(SELECTED PASSAGE)
· · · · · · ·
FIGS. 6A and 6B show mapping of candidate replacement text where original text was located. At 610, candidate text is segmented, and placed in a reference geometry at 620. Because characters in the candidate text are planar, the reference geometry is planar. A mapping 630 enables mapping of the reference geometry 620 to the actual surface geometry 640. With resampling and interpolation or other suitable location techniques, at 650 the candidate text is mapped to a target grid which represents the surface from which the original text was taken, and to which the candidate text is to be applied.
FIGS. 6A and 6B show various coordinate points which are mapped to set out the grid for placement of the candidate text. FIGS. 7A and 7B correspond to FIGS. 6A and 6B, but omit the coordinate points, so that it is easier to see the sequence of mapping of the candidate text to the target grid representing the surface to which the candidate text is to be applied.
FIG. 8 shows how the new text (in this example, Japanese text) replaces original text (I this example, English text) on a curved surface. At 810, there is a mapping of the coordinates of the endpoints of the background to be manipulated. At 820, the words “KonicaMinolta” are located on a background. 830 shows the replacement text as a combination of text 840 and background 850. In an embodiment, once the replacement text is determined, that text can be mapped to the background according to the mapping done at 820. In one aspect, the background can be filled in using an image inpainting technique so that the new text appears over the background, without differently-colored spaces suggesting deletion and insertion of text. Mapping shown at 860 mirrors the mapping done at 820 so that the replacement text appears naturally in place of the original text. At 870, the replacement text, with the appropriate background, is located on the curved surface in accordance with the mapping done at 870.
FIG. 9 depicts a system in which a 3D camera 910 provides data to a processing system 920. Within the processing system 920 there are blocks to handle the various tasks. A block 930 manages location of text from the data that the 3D camera 910 provides. A block 940 estimates curvature of a surface on which the located text appears. Curvature estimation may aid in the reading of the located text so that the located text is intelligible. A block 945 may compensate for the curvature to facilitate detection of the text. An OCR block 950 manages the reading of detected text. A block 960 may translate, transliterate, or otherwise determine new or modified text from the detected original text. A block 970 may process a background on which original text appears, so that when the new or modified text is placed where the original text was, the background and new/modified text appear seamless. Block 975 takes the new or modified text and adapts it to fit the curvature of the surface on which the text is to be placed. Block 980 provides processing to accomplish seamless re-integration of the new text with the background.
While several particular forms of the invention have been illustrated and described, it will also be apparent that various modifications may be made without departing from the scope of the invention. It is also contemplated that various combinations or subcombinations of the specific features and aspects of the disclosed embodiments may be combined with or substituted for one another in order to form varying modes of the invention. Accordingly, it is not intended that the invention be limited, except as by the appended claims.

Claims

1. A method comprising:

locating original text on a surface within a scene;

responsive to a determination that the surface is a curved surface, compensating for surface curvature;

responsive to the compensating, identifying the original text;

producing modified text from the original text; and

using the surface curvature, replacing the original text with the modified text on the curved surface within the scene.
· · · · · · ·
(TO BE DONE)
Retype the piece of the passage on replacing text on curved surfaces starting with "producing modified text" and going on through "within the scene.".

(DATASET EXCERPT)
· · · · · · ·
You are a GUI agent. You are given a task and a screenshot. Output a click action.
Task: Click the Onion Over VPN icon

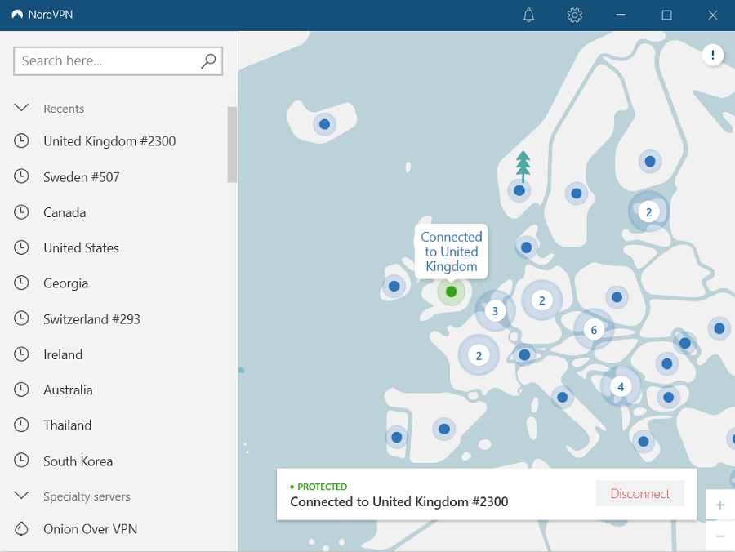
· · · · · · ·
(EXERCISE SOLUTION)
producing modified text from the original text; and

using the surface curvature, replacing the original text with the modified text on the curved surface within the scene.